## [PROBLEM]
Without the pictures, write out every entry that follows exactly.

==================================================

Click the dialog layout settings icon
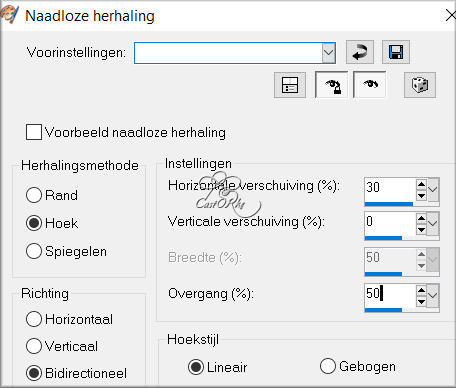The height and width of the screenshot is (388, 456). pos(290,85)
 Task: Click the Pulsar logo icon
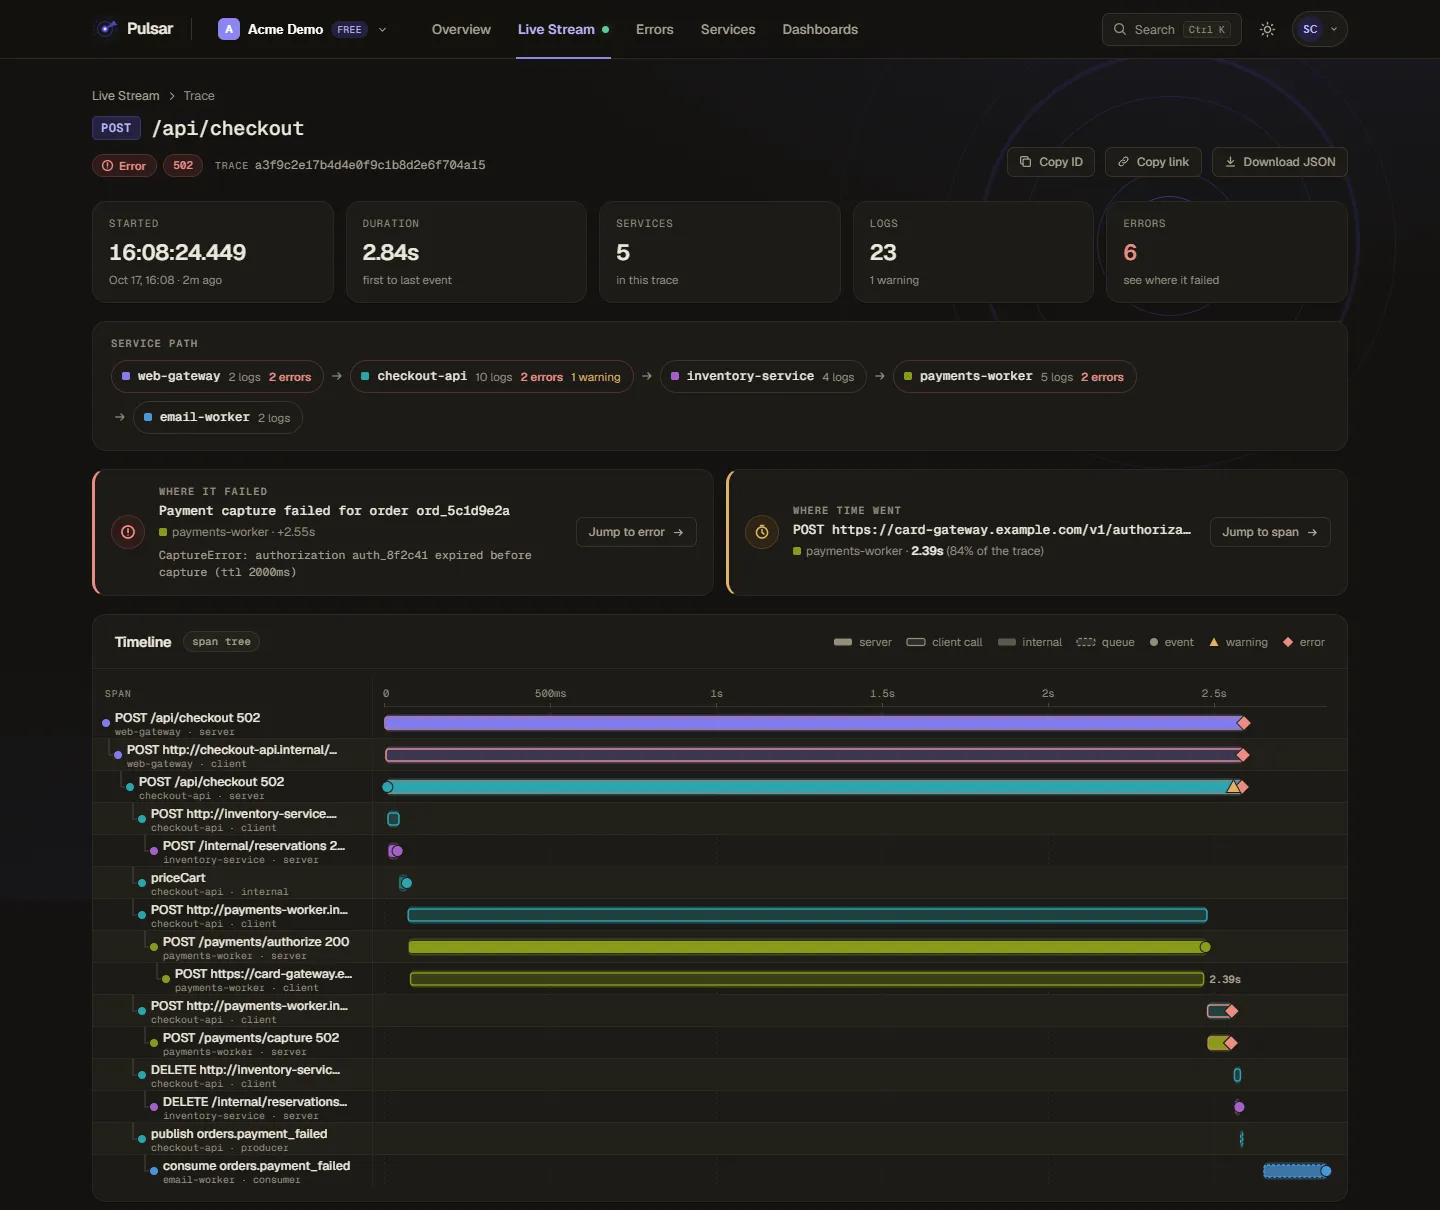point(106,29)
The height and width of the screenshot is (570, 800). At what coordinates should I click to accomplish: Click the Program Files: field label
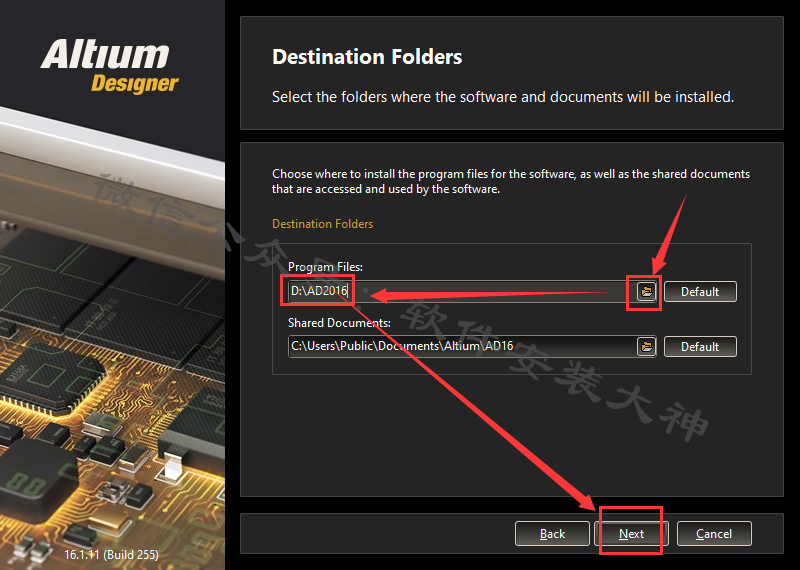tap(326, 266)
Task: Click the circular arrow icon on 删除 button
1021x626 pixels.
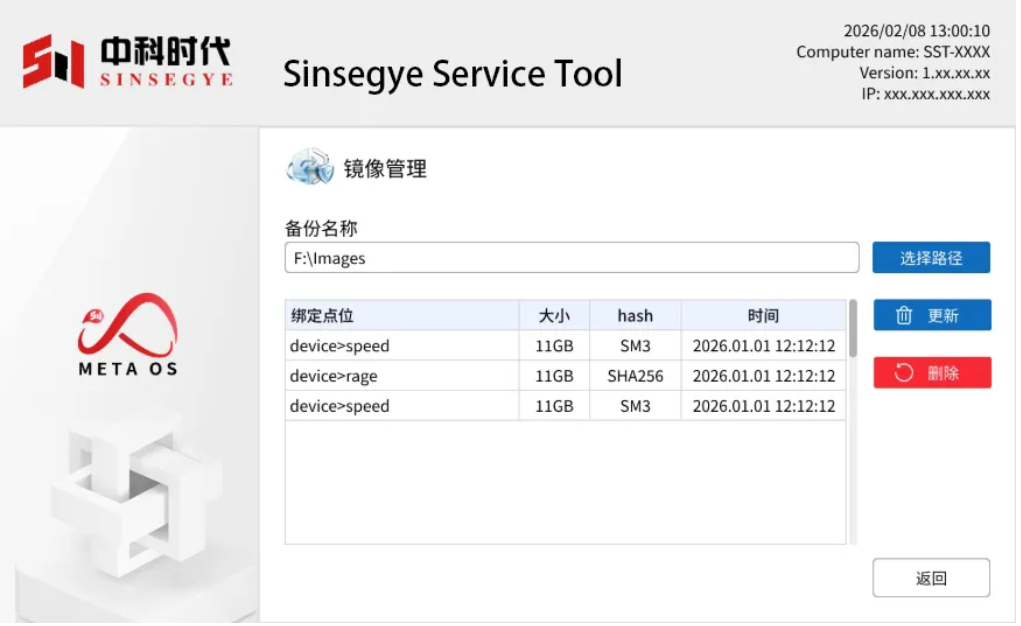Action: click(x=904, y=373)
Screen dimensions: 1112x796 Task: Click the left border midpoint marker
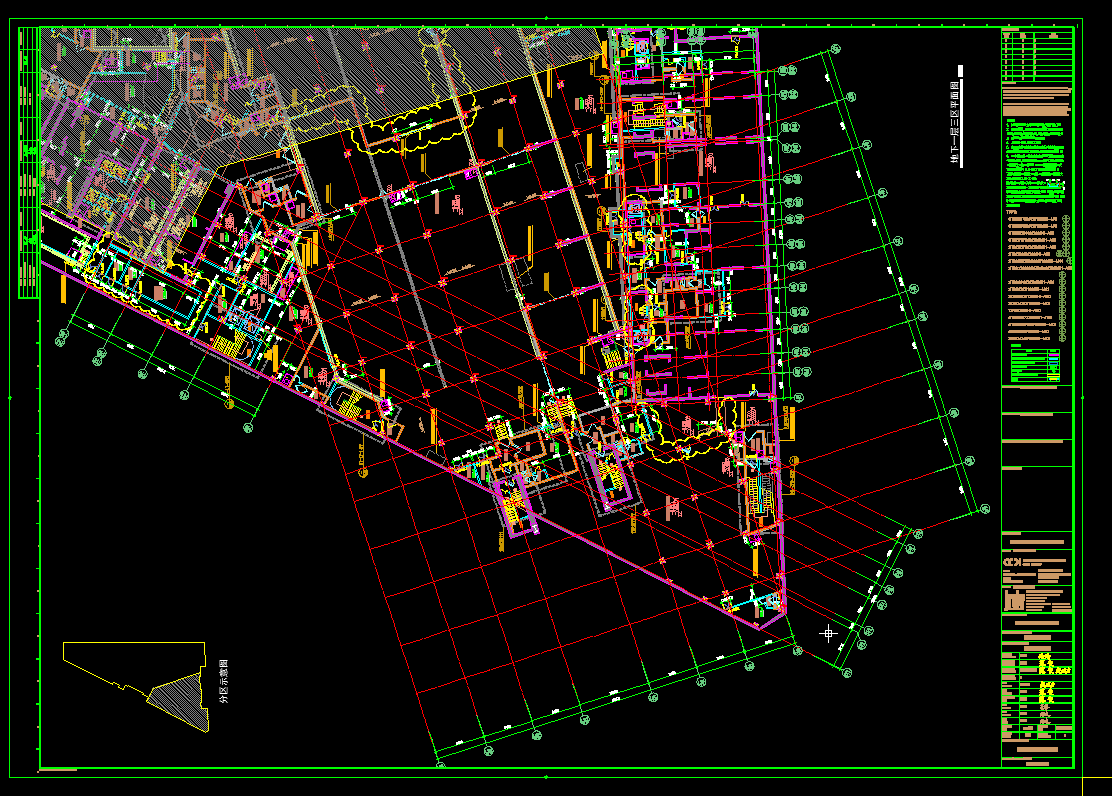click(10, 398)
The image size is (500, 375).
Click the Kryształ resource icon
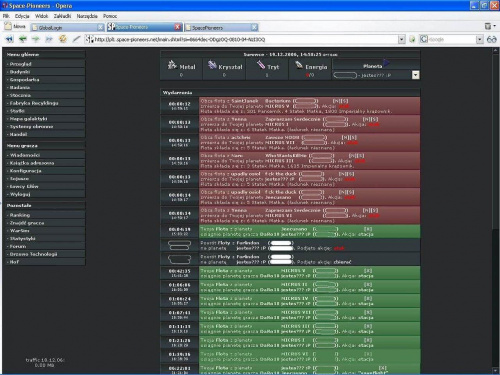coord(212,65)
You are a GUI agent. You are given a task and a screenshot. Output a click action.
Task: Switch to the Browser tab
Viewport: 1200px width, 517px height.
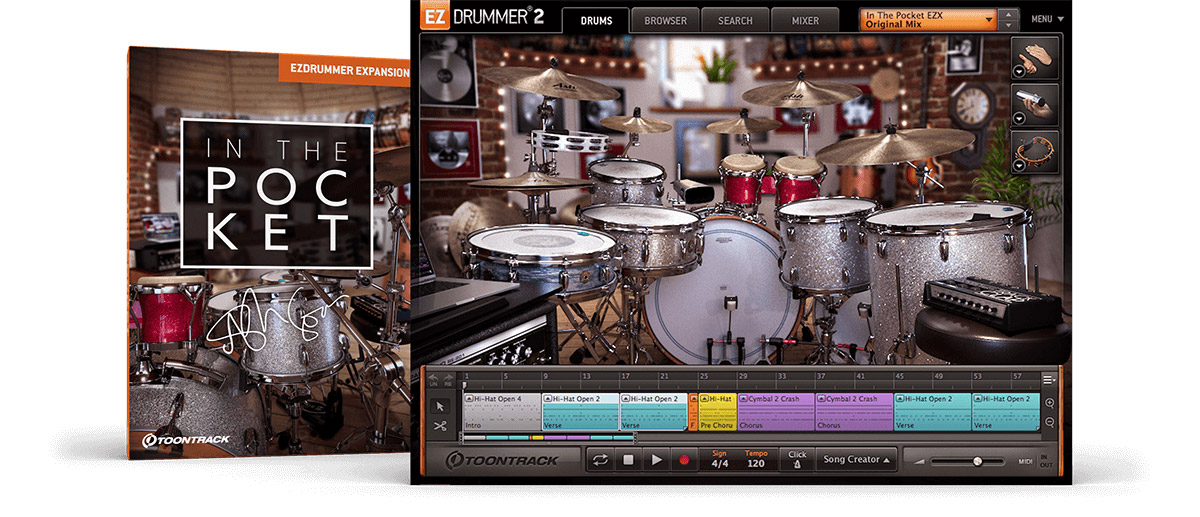pos(665,20)
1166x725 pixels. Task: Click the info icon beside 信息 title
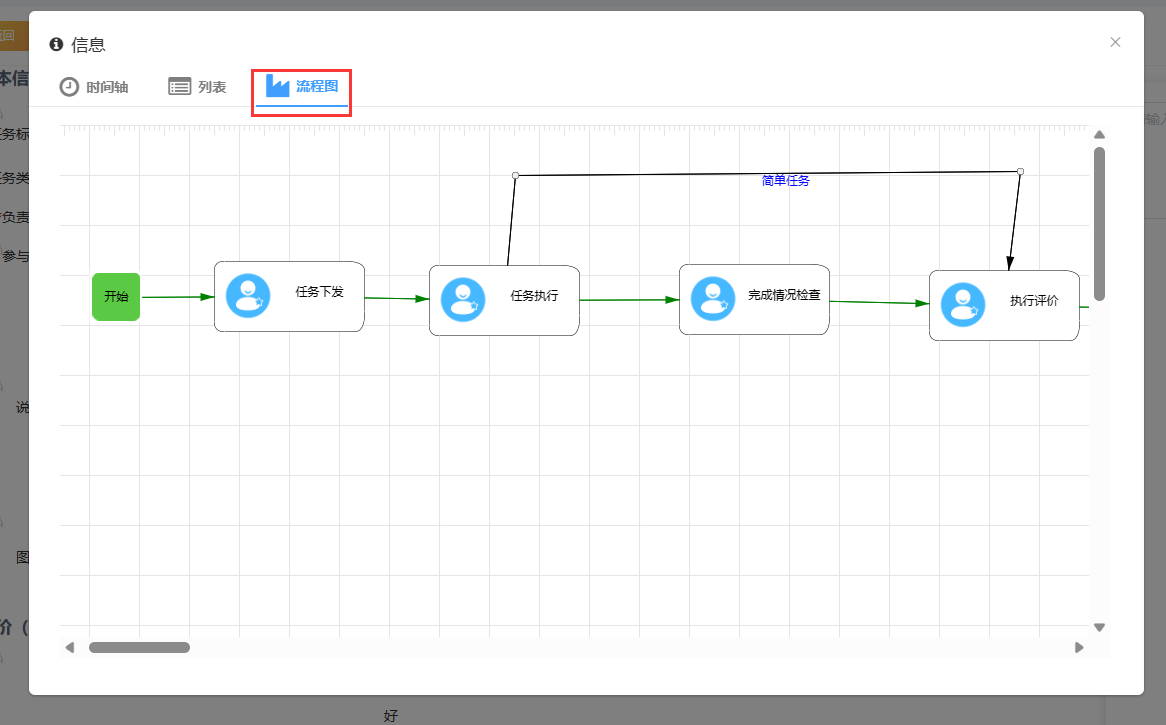(x=57, y=44)
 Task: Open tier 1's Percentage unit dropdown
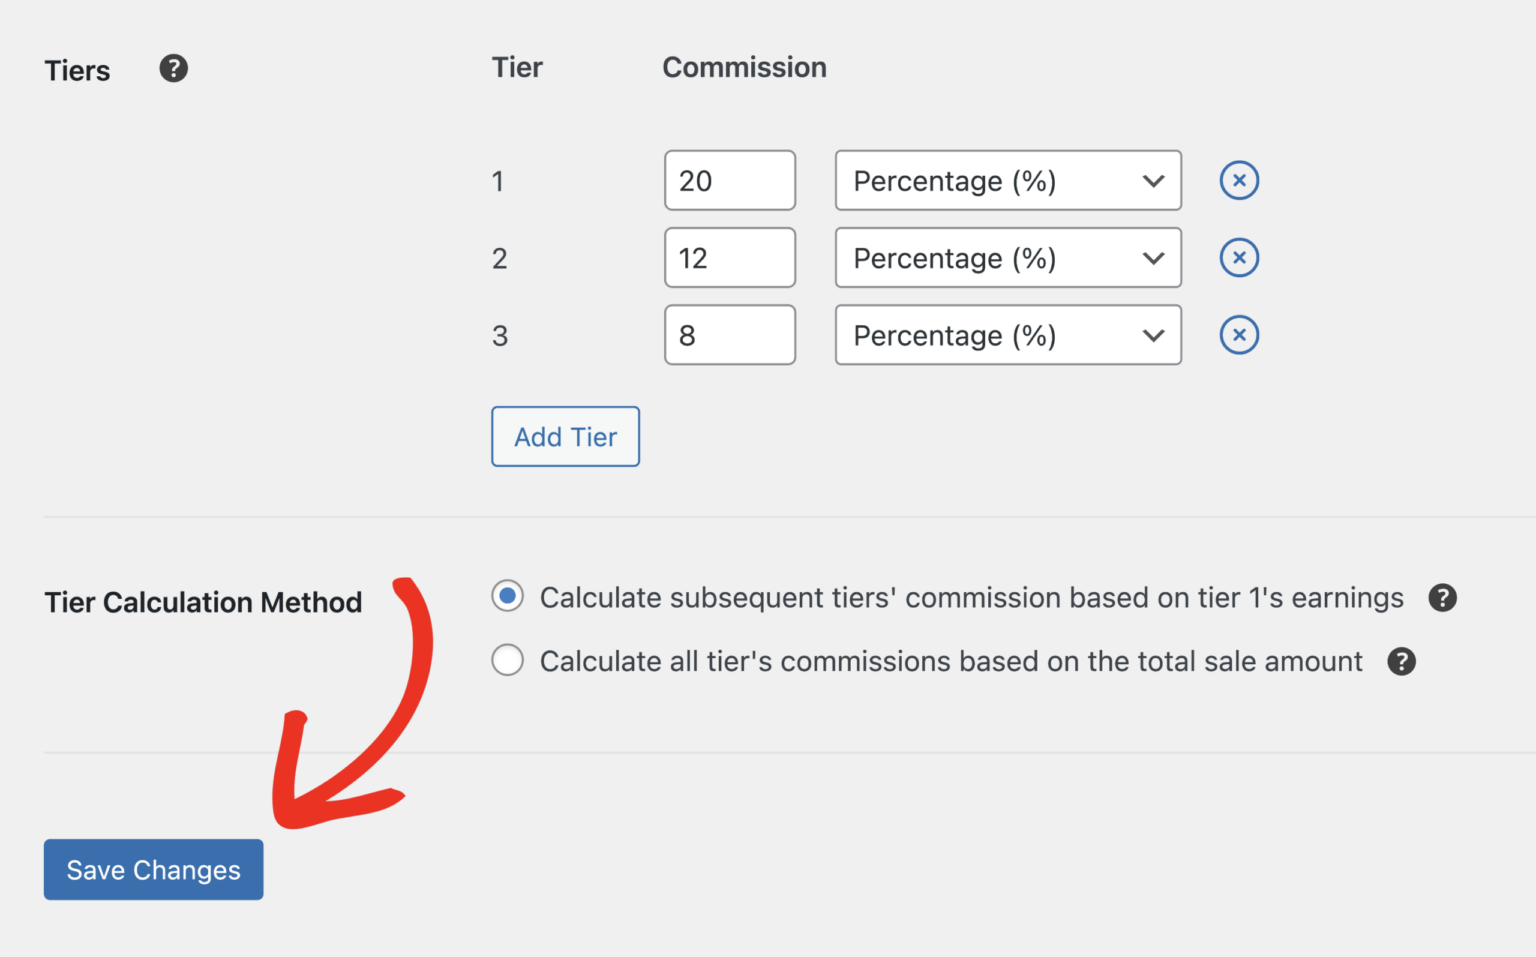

==================================================

## [OUTPUT OF THE EXERCISE]
Click the dialog layout settings icon
The height and width of the screenshot is (388, 456). pos(290,85)
 Task: Click the Pulsar logo icon
point(106,29)
The height and width of the screenshot is (570, 800). At what coordinates should I click to accomplish: Click the Program Files: field label
tap(326, 266)
Task: Click the circular arrow icon on 删除 button
1021x626 pixels.
Action: click(x=904, y=373)
Screen dimensions: 1112x796 Task: Click the left border midpoint marker
click(10, 398)
The image size is (500, 375).
Click the Kryształ resource icon
coord(212,65)
You are a GUI agent. You are given a task and a screenshot. Output a click action.
Task: Switch to the Browser tab
Viewport: 1200px width, 517px height.
pos(665,20)
1166x725 pixels. Task: Click the info icon beside 信息 title
(x=57, y=44)
 Task: Open tier 1's Percentage unit dropdown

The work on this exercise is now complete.